→ **AIM OF THE EXERCISE**:
Copy each line of the listing where the word "will" can be found.

→ **LISTED ENTRIES**:
_ _ _ _ _

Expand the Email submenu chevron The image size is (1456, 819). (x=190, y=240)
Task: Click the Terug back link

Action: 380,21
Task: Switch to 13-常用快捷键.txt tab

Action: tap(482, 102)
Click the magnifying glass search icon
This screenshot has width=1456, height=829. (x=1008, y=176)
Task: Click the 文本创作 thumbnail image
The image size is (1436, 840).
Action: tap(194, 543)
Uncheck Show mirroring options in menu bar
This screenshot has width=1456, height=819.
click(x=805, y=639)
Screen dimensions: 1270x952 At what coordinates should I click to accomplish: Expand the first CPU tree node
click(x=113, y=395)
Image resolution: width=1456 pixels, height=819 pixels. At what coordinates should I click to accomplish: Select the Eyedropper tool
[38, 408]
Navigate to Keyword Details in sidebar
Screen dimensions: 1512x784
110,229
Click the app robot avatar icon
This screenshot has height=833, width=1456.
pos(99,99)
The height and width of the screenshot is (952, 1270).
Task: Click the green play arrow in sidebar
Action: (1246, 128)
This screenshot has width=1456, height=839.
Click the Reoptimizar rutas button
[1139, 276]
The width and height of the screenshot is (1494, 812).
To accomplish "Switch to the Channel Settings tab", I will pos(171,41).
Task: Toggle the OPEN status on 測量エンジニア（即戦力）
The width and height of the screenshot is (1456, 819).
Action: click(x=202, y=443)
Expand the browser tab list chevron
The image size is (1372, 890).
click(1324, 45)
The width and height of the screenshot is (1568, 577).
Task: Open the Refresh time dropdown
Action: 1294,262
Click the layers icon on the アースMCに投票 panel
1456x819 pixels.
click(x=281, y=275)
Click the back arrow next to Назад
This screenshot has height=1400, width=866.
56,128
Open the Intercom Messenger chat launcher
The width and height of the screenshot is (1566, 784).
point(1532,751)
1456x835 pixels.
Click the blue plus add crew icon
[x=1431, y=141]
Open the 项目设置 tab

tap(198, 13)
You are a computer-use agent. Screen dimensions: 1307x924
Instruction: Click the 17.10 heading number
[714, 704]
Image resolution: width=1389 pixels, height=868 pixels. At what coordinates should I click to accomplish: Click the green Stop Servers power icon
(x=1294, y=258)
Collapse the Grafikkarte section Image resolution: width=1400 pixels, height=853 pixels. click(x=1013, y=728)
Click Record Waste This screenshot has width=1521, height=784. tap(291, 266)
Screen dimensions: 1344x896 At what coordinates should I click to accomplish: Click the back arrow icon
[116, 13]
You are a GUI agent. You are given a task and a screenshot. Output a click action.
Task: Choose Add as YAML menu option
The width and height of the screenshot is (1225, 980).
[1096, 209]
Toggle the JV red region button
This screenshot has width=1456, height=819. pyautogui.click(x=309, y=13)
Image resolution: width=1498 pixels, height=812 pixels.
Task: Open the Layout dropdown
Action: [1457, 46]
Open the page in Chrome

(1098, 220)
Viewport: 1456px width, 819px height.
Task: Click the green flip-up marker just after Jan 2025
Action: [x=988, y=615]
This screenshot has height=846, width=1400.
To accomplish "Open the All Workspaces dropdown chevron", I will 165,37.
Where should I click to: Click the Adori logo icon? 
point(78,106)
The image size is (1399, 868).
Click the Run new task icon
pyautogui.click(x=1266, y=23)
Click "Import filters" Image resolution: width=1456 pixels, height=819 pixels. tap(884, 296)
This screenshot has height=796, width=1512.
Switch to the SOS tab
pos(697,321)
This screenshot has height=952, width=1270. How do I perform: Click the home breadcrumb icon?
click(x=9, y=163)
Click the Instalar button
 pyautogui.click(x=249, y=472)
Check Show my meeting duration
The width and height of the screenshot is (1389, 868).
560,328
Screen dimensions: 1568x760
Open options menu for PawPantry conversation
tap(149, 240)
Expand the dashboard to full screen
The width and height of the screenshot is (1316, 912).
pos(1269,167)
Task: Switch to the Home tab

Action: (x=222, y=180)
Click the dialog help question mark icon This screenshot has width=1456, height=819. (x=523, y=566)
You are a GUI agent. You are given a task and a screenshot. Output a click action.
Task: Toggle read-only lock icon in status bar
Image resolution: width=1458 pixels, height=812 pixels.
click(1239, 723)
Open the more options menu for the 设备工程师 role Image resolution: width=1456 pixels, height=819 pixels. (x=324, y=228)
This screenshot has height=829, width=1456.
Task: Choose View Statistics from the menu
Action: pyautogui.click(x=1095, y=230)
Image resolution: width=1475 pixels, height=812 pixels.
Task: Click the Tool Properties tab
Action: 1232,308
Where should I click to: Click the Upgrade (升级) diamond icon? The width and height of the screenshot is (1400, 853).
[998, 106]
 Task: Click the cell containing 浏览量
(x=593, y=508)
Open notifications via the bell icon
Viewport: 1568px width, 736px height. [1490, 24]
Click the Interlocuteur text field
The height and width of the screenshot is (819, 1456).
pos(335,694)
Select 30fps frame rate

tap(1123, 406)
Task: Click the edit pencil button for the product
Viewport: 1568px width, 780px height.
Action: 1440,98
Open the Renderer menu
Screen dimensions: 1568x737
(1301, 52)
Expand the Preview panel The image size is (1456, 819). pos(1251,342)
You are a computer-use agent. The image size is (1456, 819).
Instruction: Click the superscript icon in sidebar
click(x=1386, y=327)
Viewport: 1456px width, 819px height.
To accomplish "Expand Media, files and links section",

_ _ _ _ _

→ **OUTPUT FOR THIS EXERCISE**:
To accomplish "Switch to the Channel Settings tab", I will pos(171,41).
To accomplish "Open the All Workspaces dropdown chevron", I will 165,37.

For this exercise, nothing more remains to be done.